Sounds really cool! I do that too!


For me, scents are rich sensory experiences. Yet I can’t describe cinnamon to you, other than that it smells like cinnamon. It’s like an opaque pointer, I can compare equality but not inspect it beyond that.


That reminds me of the password used to enter the TARDIS control room in Doctor Who: "Crimson Eleven Delight Petrichor". But you could not say the password verbally, the words are irrelevant. You need to visualize the color, and the recall the petrichor smell in your mind, ...


Verbal thinker here: Can imagine smells (and 3D scenes, and musical sounds).


Strongly verbal thinker here: weak "mind's eye" (or nose, or ear). I can remember and later identify images, music, etc with a high degree of accuracy, but when I call something up for "internal recall" my memory will almost always lack the fine detail of reality. It's very rare that I can "play back" or "conjure up" something in my head vividly. I don't absolutely require an internal monologue to think. With some things, like sports or gaming, there's a lot of non-verbal processing going on.

I can do reasonably complex verbal, mathematical, or IT work just in my head, and often have an internal monologue running while doing so.

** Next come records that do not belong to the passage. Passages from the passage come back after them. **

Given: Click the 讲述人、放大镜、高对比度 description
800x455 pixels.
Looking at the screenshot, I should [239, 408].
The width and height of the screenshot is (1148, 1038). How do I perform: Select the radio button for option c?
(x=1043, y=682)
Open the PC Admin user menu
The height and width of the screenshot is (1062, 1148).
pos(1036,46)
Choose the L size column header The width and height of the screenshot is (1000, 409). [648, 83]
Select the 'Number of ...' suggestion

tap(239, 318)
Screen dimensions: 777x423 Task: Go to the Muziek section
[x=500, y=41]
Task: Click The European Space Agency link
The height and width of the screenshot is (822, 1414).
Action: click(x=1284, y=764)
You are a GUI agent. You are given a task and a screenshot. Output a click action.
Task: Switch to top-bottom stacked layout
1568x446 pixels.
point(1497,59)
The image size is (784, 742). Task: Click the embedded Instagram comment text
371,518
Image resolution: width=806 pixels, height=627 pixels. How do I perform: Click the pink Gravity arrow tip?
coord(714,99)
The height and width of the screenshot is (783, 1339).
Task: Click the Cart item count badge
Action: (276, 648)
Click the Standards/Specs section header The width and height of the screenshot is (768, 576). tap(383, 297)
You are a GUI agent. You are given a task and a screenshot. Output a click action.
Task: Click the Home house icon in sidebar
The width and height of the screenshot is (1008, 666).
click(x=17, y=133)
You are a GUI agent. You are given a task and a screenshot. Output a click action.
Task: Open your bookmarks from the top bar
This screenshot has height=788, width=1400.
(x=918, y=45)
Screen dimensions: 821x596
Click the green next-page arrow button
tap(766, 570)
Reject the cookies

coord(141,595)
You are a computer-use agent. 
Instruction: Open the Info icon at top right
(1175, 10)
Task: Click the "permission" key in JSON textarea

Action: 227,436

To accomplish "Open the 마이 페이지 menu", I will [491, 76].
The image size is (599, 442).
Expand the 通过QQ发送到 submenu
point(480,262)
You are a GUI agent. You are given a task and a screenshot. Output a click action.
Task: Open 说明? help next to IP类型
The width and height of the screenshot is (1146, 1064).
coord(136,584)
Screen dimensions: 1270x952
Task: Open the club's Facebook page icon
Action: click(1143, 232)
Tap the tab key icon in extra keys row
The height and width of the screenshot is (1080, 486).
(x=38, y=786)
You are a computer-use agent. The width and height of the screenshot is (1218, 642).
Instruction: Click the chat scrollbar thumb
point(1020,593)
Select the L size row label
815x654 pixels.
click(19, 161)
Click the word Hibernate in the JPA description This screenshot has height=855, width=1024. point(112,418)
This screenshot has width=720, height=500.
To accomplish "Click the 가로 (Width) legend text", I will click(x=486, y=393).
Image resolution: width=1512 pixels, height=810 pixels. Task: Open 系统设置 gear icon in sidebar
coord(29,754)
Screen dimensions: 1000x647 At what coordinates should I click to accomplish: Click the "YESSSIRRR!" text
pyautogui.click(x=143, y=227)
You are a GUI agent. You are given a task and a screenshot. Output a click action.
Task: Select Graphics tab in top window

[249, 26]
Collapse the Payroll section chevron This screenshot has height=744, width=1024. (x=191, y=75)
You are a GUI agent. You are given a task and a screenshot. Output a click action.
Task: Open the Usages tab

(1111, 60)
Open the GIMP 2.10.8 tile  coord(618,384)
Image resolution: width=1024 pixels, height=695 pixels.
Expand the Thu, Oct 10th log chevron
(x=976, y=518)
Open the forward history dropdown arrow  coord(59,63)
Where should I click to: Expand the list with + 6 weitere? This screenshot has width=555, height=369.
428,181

It not that my working memory[1] is especially good, it's just that if I'm spending more than a couple hours on it, I've mostly memorized it, so I can think about the solution, or at least the next step or steps, and then type or write them out. (Closing my eyes can help eliminate distractions, but isn't required. Good headphones playing something non-intrusive and blocking out audible distractions are at least as important, probably more important.)

What I can't do in my head is solve complex problems in real 3D space. If I'm trying to fit components into a box for a hobby project, or doing some moderately complicated carpentry for a home-improvement project, I prefer being hands-on. Need to be hands-on, really. I can't fit the pieces together in my head, even if I'm looking at a page full of all relevant measurements. 3D modeling software is okay, pencil and paper and drawing tools a very poor and painful substitute.

Interestingly, when I'm working with a hands-on project is one of the few times when I can make a very sharp mental picture. I can be looking at a piece of lumber, or a bare enclosure, and know it exactly what it will look like when I'm done.

1 - https://en.wikipedia.org/wiki/Working_memory



The Buddhist concept of “emptiness” comes to mind. I’ve read a lot of descriptions of it, but only really grasped the concept through the subjective experience of meditation.

Further to that end, the clarity of a totally calm mind. Words can be used to poetically convey that state — but while they get close, I’m not sure they can adequately describe what pure thought is.


How do you know when to refactor code out into a new class? It starts with a hunch. You might notice that some logic had acquired a distinct shape relative to the code around it. You get this thought before the new code has a name or even a description, and now you can start to play it. It's like this in the general idea-space too.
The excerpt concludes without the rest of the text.